世界は飛葉の唇に、本人に悟られないように視線を投げてみる。先日、他のメンバーにからかわれた傷は、まだ治りきってはいなかった。世界は胸に沸き上がる罪悪感をごまかすように煙草に火を点けると、ゆっくりと紫煙を吐き

「悪いな」

と、抑揚のない声で言った。世界の言葉は飛葉に落胆の表情を浮かべたが、次の瞬間には憤りが全身を満たしていた。飛葉は荒々しい動作で立ち上がると、力任せにドアを開けて出ていった。オヤブンが走り去る飛葉に声をかけたが、飛葉は戻ってはこなかった。

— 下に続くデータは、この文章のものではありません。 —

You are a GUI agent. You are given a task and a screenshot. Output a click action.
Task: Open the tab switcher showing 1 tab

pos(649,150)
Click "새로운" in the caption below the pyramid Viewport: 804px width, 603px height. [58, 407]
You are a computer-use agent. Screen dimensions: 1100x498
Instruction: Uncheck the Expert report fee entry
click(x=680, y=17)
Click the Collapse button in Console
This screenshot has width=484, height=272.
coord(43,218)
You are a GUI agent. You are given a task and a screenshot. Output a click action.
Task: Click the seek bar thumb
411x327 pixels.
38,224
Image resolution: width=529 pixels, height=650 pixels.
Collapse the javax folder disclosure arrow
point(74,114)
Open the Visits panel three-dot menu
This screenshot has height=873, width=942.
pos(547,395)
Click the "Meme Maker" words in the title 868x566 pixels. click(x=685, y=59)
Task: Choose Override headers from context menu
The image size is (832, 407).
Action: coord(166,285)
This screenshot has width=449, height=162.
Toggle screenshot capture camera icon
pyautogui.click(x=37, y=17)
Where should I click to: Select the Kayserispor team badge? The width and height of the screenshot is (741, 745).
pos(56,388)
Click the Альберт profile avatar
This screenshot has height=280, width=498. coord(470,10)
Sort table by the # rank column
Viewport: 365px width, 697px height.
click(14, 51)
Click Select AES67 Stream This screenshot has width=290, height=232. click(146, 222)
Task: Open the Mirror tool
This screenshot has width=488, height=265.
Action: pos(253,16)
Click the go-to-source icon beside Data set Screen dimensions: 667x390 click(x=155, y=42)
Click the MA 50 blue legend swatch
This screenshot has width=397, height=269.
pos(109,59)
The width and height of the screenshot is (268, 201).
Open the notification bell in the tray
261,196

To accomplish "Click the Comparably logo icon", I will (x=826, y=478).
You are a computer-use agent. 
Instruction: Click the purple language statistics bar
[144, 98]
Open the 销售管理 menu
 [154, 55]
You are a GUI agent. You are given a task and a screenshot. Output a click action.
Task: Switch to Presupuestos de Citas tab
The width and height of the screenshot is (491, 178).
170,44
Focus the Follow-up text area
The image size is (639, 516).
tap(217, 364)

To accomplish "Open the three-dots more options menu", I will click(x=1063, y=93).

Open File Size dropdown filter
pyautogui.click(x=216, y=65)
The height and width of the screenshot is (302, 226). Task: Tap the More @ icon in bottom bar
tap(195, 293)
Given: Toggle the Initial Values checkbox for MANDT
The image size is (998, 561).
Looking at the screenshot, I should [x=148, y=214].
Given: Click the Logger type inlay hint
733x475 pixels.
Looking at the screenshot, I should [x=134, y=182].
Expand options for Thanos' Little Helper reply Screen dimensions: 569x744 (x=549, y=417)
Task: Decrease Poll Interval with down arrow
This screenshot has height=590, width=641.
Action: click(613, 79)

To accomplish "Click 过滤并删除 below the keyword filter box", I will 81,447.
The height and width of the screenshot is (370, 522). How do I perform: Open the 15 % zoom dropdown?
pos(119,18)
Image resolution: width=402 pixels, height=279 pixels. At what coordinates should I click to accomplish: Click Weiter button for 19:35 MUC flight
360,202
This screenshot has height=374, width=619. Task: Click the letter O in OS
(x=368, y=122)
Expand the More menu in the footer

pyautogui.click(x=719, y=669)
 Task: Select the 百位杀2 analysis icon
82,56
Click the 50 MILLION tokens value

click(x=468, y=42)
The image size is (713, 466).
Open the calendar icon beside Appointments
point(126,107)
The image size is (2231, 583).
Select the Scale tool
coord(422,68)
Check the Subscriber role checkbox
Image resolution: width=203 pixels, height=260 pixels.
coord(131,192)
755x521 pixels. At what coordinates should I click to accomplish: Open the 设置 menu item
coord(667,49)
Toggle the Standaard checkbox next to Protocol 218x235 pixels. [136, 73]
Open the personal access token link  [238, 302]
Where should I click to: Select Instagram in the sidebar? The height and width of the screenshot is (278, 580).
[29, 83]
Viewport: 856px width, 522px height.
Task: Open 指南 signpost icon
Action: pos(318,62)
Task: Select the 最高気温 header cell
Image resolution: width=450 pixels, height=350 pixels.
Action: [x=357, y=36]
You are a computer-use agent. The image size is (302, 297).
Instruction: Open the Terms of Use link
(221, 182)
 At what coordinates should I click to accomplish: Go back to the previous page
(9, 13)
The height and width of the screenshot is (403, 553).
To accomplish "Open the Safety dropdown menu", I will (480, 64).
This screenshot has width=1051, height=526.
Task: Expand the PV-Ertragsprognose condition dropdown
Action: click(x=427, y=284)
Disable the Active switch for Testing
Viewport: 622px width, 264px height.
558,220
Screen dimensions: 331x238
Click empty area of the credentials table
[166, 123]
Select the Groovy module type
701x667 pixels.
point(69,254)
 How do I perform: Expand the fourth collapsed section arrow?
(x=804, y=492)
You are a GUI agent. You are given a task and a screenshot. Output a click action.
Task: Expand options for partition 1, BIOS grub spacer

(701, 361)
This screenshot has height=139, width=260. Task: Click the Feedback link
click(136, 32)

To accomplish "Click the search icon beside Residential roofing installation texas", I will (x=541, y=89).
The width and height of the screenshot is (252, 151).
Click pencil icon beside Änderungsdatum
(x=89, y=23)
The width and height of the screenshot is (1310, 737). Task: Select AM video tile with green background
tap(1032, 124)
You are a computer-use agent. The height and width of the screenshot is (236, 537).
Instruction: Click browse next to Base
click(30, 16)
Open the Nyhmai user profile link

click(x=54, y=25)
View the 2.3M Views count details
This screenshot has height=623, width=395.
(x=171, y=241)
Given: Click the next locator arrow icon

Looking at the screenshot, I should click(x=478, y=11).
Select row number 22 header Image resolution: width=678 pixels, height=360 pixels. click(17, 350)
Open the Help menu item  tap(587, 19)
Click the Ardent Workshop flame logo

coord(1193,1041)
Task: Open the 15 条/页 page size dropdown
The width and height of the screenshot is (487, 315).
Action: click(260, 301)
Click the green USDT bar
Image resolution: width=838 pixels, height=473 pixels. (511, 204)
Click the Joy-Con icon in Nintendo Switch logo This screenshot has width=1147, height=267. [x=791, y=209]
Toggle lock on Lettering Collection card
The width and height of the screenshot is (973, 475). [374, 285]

「世界。どうしちまったんだよ、飛葉のヤツ。とんでもねー勢いで行っちまったぜ」

飛葉と入れ替わりに店に入ってきたオヤブンが世界に声をかけたが、彼の言葉は世界の耳に届いてはいないようで、

「人の気も知らないで……」

と、世界は低い声で呟き、力任せに今しがた火を点けたばかりの煙草をもみ消し、大きな溜息をついた。